The Orlando Magic have not had much success on the basketball court lately. Though they made the 2009 NBA Finals, it's been downhill from there. In the past five seasons, the Magic haven't finished better than 11th in the Eastern Conference.
Perhaps it's no surprise, then, that they were involved in one of the most bizarre trade sequences in recent NBA history.
Let's jump back to the summer of 2016. The Magic finished 35-47 the previous season, their best record since the 2011-12 campaign. Looking to bolster their roster, they traded Victor Oladipo, Ersan Ilyasova, and the draft rights to Damontas Sabonis to the Oklahoma City Thunder in exchange for Serge Ibaka.
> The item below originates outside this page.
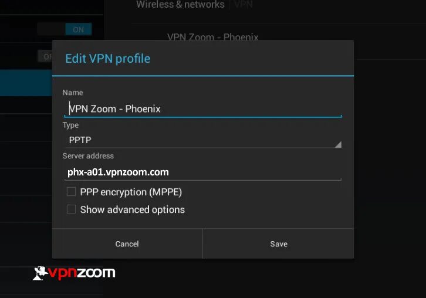Click the vpnzoom logo text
Ibaka didn't play poorly in Orlando. He averaged 15.1 points and 6.8 rebounds while knocking down 39 percent of his three-point attempts. However, the Magic had a logjam of forwards, and Ibaka proved expendable.
Less than eight months after acquiring him, the Magic dealt Ibaka to the Toronto Raptors in exchange for Terrence Ross and a future first-round pick.
Ibaka should stick in Toronto for a while, as he signed a three-year, $65 million deal this offseason. Already, it looks like the Magic lost this trade.
But wait. It gets even more interesting.
This summer, the Thunder shocked the basketball world when they snagged Pacers forward Paul George. Perhaps even more amazing was that Oklahoma City only had to give up Oladipo and Sabonis to do so – the very players the Magic traded to get Ibaka.
That's right. The Thunder turned Oladipo and Sabonis into Paul George. The Magic ultimately turned those same players (plus Ilyasova) into…Terrence Ross.
Clearly, Ross isn't on the level of George. Could the Magic have possibly acquired the All-Star instead? We'll never know that for sure, but it's pretty impressive that Serge Ibaka was the catalyst who may drastically change the fortunes of three separate teams.